**INSTRUCTIONS TO FOLLOW**
Your job is to retype all of the data word for word, leaving every image out.

Saved data entries

################

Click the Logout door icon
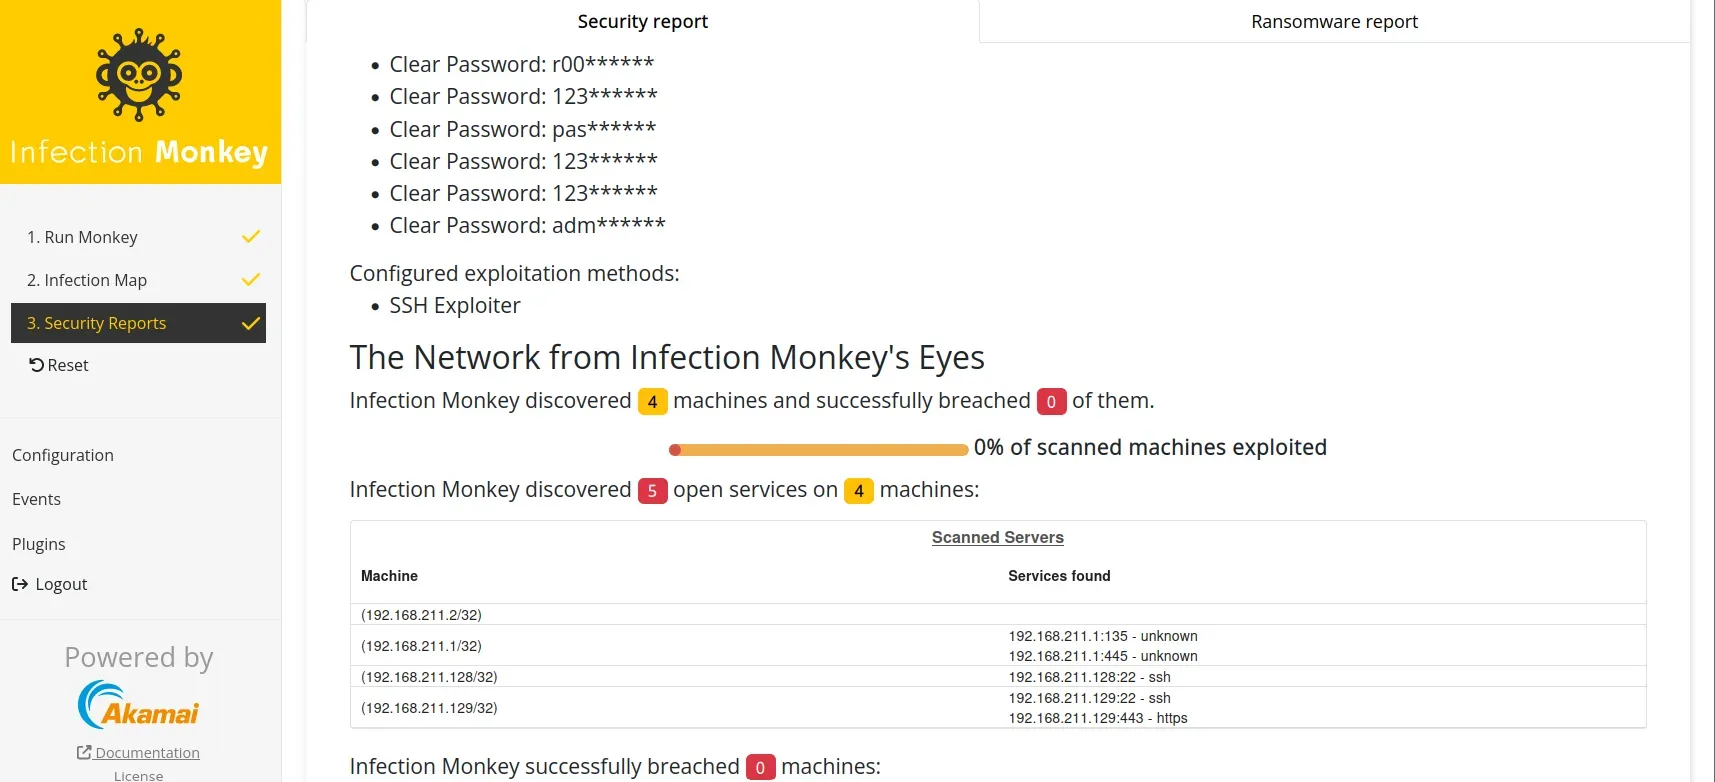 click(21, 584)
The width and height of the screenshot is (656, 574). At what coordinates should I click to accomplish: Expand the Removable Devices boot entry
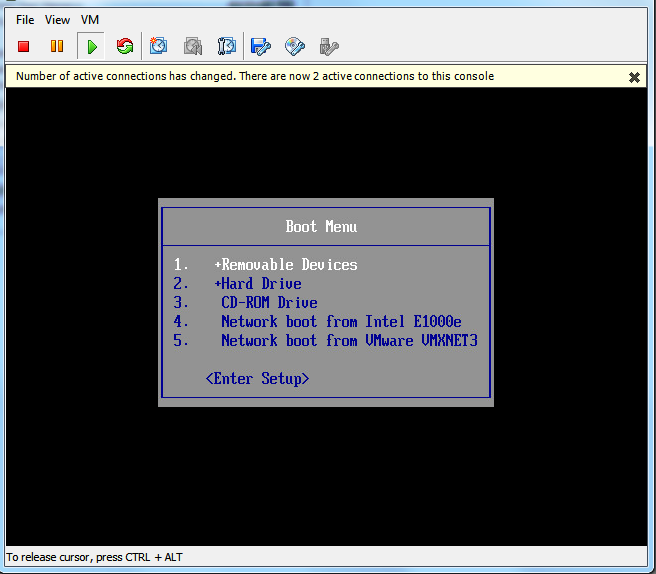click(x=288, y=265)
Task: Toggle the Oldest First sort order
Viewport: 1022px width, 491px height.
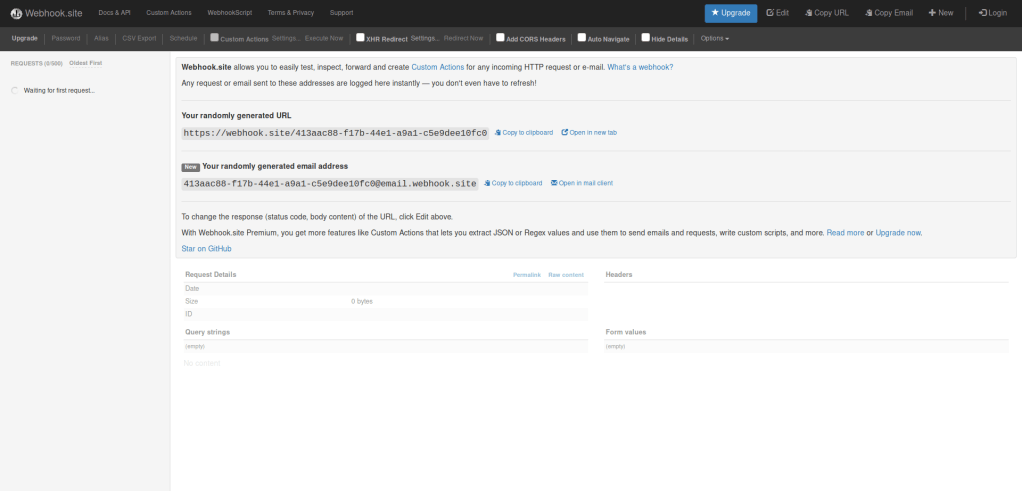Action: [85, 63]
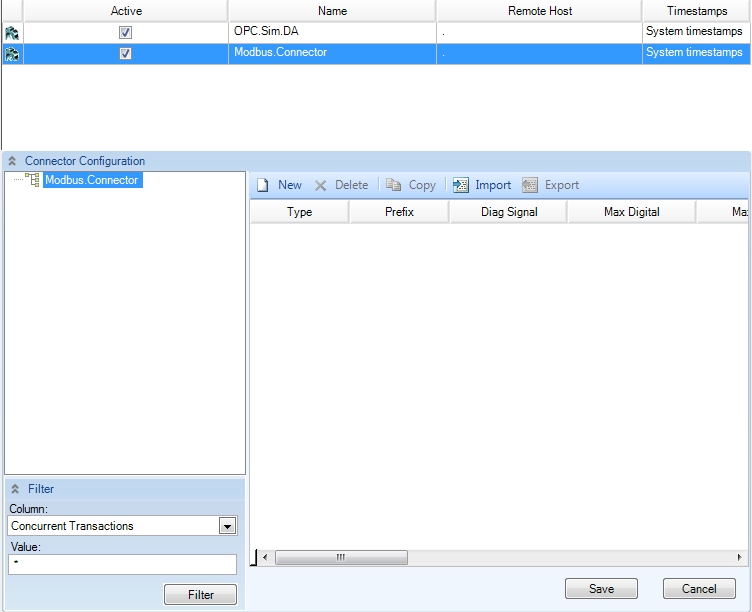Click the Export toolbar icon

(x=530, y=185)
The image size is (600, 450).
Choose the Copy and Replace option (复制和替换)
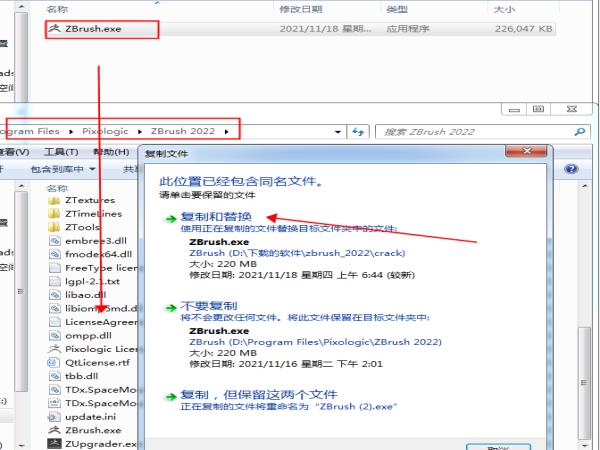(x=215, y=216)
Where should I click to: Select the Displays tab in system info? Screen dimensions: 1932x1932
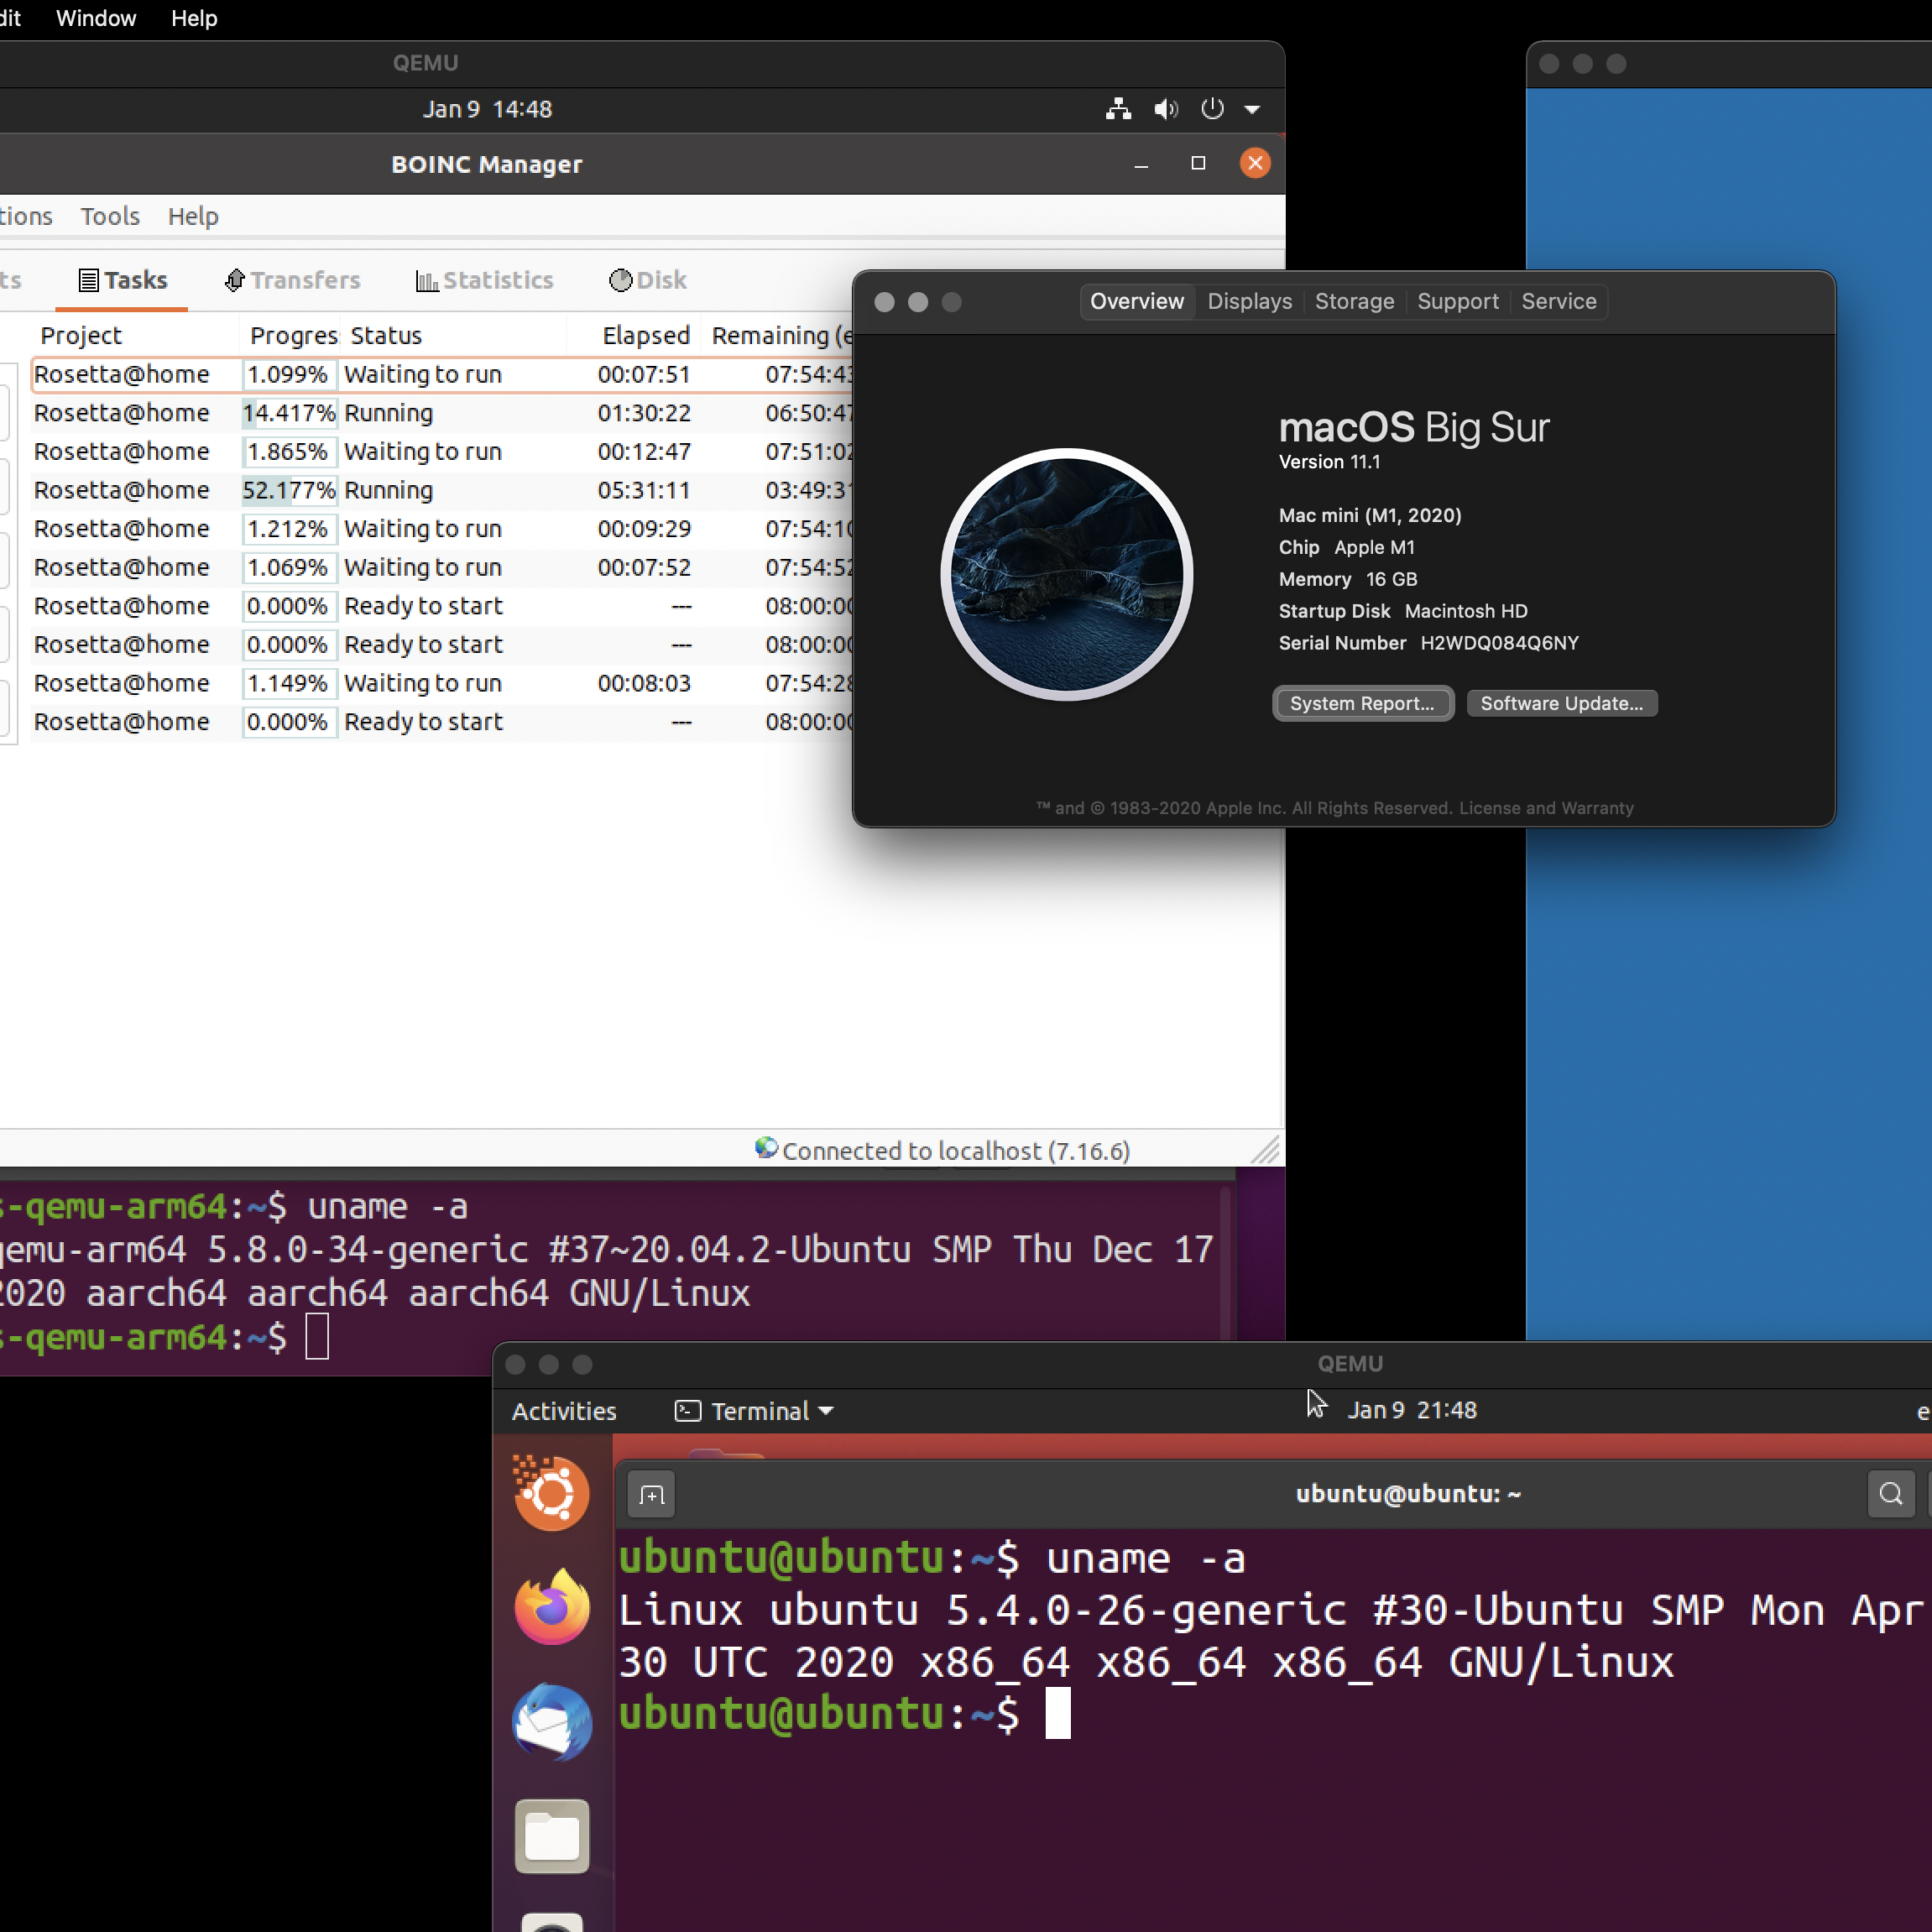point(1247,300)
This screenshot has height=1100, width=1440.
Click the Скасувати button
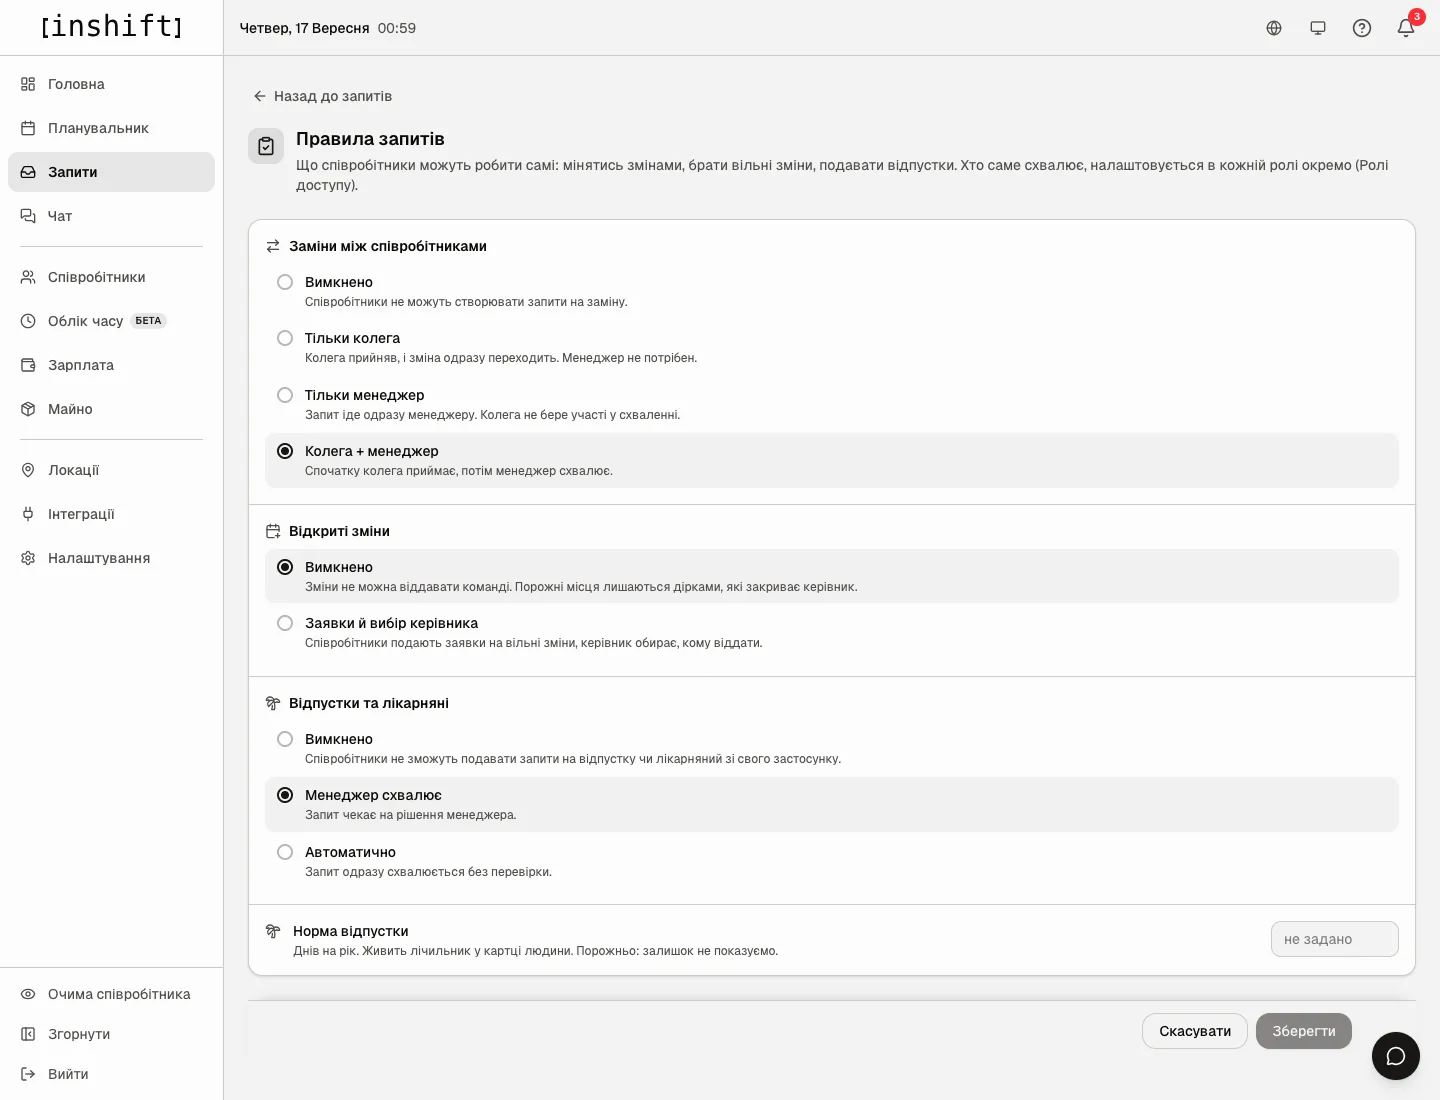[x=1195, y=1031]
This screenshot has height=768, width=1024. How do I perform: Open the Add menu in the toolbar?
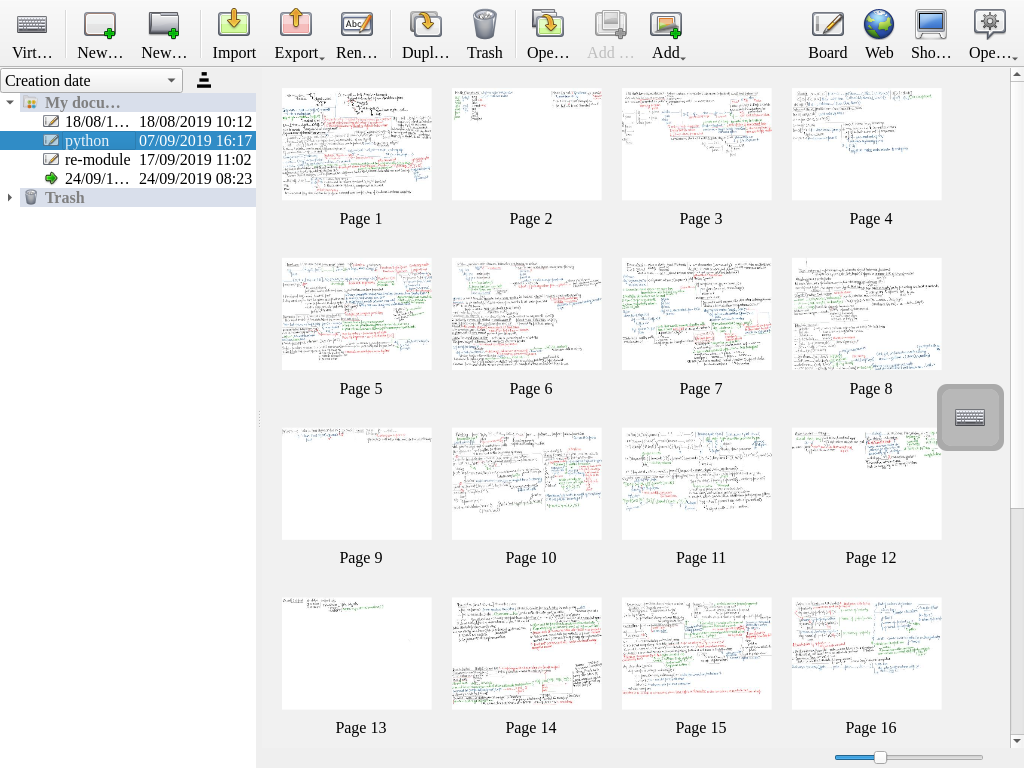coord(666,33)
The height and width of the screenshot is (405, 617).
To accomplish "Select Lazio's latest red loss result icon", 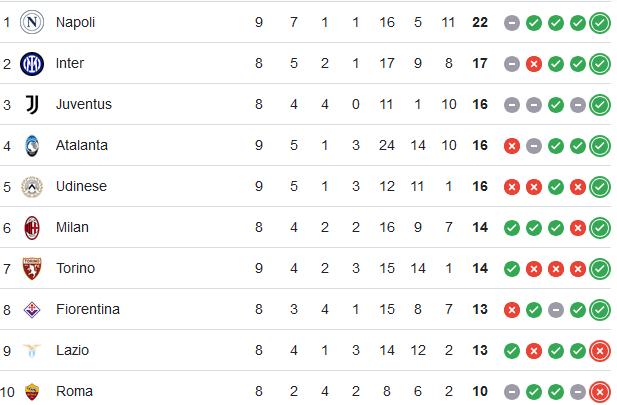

################

**EXPECTED OUTPUT**
Click the Logout door icon
 click(21, 584)
The width and height of the screenshot is (656, 574). At what coordinates should I click to accomplish: Expand the Removable Devices boot entry
click(x=288, y=265)
Task: Toggle the Oldest First sort order
Viewport: 1022px width, 491px height.
Action: [85, 63]
Click the Export toolbar icon

(x=530, y=185)
The image size is (600, 450).
Choose the Copy and Replace option (复制和替换)
(x=215, y=216)
Where should I click to: Select the Displays tab in system info? Screen dimensions: 1932x1932
point(1247,300)
This screenshot has height=1100, width=1440.
Click the Скасувати button
[x=1195, y=1031]
This screenshot has height=768, width=1024. How do I perform: Open the Add menu in the toolbar?
coord(666,33)
The height and width of the screenshot is (405, 617).
To accomplish "Select Lazio's latest red loss result icon", 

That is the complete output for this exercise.